Trajectory Planning of Robotic Manipulator in Dynamic Environment Exploiting DRL

Osama Ahmad,Zawar Hussain,Hammad Naeem
2024-03-25
Abstract:This study is about the implementation of a reinforcement learning algorithm in the trajectory planning of manipulators. We have a 7-DOF robotic arm to pick and place the randomly placed block at a random target point in an unknown environment. The obstacle is randomly moving which creates a hurdle in picking the object. The objective of the robot is to avoid the obstacle and pick the block with constraints to a fixed timestamp. In this literature, we have applied a deep deterministic policy gradient (DDPG) algorithm and compared the model's efficiency with dense and sparse rewards.
Robotics,Systems and Control
What problem does this paper attempt to address?

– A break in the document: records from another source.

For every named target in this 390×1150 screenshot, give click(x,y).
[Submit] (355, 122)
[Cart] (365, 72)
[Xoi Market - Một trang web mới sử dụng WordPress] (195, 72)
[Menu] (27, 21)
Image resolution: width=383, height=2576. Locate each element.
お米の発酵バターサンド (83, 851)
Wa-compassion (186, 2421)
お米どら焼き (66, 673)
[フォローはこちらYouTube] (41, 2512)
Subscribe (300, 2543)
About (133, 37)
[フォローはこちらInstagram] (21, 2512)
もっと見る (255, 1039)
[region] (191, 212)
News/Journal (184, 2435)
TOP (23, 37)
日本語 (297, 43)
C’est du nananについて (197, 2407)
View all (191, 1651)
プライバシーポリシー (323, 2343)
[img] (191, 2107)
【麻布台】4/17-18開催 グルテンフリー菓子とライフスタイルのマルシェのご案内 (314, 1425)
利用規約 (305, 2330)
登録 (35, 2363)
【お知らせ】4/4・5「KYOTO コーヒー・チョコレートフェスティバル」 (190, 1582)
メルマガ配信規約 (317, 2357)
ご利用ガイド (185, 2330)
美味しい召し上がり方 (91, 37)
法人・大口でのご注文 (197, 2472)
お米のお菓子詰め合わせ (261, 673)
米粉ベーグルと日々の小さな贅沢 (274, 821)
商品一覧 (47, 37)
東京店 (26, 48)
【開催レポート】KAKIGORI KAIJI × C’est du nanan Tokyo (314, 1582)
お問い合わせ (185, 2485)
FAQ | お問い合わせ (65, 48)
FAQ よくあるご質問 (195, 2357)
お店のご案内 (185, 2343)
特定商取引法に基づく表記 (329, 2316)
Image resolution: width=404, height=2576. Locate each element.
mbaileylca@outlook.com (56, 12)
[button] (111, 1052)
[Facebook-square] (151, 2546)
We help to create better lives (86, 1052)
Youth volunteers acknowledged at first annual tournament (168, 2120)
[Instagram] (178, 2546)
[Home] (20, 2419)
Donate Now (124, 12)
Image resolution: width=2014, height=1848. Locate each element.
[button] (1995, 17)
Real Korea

The main objective of this paper is to achieve robot trajectory planning in dynamic environments using deep reinforcement learning (specifically the Deep Deterministic Policy Gradient algorithm, or DDPG). Specifically, the researchers used a 7-degree-of-freedom robotic arm to perform grasping and placing tasks in an unknown and dynamically changing environment. The main challenges are: 1. **Environmental Uncertainty**: Obstacles move randomly, causing the robotic arm to operate in an uncertain environment. 2. **Collision Avoidance**: The robotic arm must avoid obstacles and complete the grasping and placing tasks within a limited time. To verify the effectiveness of their method, the authors set up two experimental scenarios: - **S1**: The target object and position change randomly, but there are no obstacles. - **S2**: The target object and position change randomly, and there is a randomly moving obstacle. By comparing the model performance under Sparse Reward and Dense Reward, the study found that Sparse Reward can better facilitate the learning process in some cases, especially in environments with moving obstacles. Additionally, the paper discusses possible future research directions, such as combining Graph Neural Networks (GNN) and Model Predictive Control (MPC) to further optimize the trajectory planning algorithm.